*** Opening of Source material ***

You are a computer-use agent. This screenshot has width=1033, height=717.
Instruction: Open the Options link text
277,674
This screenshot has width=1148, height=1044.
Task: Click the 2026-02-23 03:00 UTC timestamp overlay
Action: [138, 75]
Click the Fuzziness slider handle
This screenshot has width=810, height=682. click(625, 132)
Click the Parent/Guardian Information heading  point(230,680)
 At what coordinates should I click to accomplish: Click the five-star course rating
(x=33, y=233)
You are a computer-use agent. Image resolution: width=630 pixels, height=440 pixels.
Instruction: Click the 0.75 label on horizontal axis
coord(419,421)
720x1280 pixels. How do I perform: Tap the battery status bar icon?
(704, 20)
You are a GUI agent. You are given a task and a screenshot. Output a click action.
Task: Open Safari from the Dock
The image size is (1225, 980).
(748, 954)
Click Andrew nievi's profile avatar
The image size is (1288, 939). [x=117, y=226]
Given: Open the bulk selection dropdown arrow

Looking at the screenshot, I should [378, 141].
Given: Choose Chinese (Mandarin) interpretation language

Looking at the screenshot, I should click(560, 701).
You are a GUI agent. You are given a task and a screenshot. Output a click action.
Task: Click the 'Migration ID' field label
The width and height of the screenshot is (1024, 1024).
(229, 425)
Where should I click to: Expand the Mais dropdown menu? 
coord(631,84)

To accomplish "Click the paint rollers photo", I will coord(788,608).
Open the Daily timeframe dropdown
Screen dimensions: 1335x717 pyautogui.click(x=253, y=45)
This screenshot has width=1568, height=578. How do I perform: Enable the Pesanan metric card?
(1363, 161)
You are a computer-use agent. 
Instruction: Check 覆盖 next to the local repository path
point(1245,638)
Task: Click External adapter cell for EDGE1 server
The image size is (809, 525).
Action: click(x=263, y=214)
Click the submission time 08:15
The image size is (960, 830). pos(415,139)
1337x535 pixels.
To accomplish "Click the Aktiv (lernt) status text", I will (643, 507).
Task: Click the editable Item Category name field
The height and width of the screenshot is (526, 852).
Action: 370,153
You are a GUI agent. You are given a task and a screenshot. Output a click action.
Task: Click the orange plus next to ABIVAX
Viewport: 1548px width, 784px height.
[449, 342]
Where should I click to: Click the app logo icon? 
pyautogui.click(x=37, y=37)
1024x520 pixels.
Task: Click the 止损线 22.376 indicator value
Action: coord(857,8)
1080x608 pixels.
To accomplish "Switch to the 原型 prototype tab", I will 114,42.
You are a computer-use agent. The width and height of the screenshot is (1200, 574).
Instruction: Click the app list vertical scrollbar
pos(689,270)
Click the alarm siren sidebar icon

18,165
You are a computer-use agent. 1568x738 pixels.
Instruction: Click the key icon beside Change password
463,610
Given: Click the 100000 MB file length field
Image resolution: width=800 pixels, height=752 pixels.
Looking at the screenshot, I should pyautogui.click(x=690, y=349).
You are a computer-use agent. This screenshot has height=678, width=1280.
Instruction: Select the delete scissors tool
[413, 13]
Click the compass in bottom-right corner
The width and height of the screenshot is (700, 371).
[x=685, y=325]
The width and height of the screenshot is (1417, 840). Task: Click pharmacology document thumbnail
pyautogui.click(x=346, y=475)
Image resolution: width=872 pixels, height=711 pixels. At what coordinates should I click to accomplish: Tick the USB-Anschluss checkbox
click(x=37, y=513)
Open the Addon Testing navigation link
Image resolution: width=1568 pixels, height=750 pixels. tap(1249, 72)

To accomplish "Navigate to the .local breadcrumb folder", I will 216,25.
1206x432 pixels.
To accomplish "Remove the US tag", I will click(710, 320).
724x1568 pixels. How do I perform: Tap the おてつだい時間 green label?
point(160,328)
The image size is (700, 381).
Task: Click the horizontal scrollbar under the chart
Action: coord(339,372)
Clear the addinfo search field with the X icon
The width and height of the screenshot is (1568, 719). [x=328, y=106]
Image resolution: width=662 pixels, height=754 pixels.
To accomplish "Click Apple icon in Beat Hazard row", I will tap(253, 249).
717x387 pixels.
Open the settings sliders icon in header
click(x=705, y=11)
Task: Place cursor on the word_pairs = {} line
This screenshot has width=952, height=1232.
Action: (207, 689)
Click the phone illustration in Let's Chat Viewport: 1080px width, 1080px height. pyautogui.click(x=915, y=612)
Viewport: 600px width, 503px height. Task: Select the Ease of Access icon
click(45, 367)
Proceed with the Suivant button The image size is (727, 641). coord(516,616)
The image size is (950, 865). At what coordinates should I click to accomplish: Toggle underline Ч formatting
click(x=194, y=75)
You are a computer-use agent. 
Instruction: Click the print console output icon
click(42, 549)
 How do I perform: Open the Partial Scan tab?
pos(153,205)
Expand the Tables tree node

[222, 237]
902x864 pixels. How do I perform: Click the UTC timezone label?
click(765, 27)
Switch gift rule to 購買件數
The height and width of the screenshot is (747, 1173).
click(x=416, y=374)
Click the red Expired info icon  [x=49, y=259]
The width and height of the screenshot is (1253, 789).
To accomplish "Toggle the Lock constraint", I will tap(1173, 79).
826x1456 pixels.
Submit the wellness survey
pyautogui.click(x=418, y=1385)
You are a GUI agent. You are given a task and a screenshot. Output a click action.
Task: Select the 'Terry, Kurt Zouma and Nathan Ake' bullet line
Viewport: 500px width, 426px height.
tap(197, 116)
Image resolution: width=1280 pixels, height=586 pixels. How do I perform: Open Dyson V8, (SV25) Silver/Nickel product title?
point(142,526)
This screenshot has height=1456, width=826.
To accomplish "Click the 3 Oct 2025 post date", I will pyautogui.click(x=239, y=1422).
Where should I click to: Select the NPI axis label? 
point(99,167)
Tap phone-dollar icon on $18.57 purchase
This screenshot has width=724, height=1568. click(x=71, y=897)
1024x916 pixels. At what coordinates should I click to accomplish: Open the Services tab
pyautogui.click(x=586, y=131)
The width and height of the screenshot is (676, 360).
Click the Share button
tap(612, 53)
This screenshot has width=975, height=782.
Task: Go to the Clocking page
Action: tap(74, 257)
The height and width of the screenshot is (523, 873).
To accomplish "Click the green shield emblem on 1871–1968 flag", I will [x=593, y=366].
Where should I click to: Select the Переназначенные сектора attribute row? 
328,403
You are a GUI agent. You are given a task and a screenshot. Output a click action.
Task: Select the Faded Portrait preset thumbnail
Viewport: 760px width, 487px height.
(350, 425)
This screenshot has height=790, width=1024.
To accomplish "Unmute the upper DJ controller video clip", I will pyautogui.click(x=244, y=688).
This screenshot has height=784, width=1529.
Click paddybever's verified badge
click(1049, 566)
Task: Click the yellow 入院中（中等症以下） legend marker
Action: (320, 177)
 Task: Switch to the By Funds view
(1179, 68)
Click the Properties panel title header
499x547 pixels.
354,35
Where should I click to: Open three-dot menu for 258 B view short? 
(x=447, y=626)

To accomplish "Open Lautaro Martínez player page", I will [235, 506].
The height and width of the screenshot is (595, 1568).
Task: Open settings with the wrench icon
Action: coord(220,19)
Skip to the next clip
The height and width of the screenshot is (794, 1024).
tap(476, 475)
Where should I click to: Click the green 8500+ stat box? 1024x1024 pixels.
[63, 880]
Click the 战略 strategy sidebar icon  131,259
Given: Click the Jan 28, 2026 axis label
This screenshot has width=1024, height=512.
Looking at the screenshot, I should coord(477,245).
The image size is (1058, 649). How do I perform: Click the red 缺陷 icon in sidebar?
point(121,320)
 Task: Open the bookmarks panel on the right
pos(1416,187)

*** Close of Source material ***

§ **The task**
Each line above that contains the word "computer" must be copied.

§ **Completed exercise**
You are a computer-use agent. This screenshot has width=1033, height=717.
You are a computer-use agent. Image resolution: width=630 pixels, height=440 pixels.
You are a computer-use agent. 
You are a computer-use agent. The width and height of the screenshot is (1200, 574).
You are a computer-use agent. 1568x738 pixels.
You are a computer-use agent. This screenshot has height=678, width=1280.
You are a computer-use agent. 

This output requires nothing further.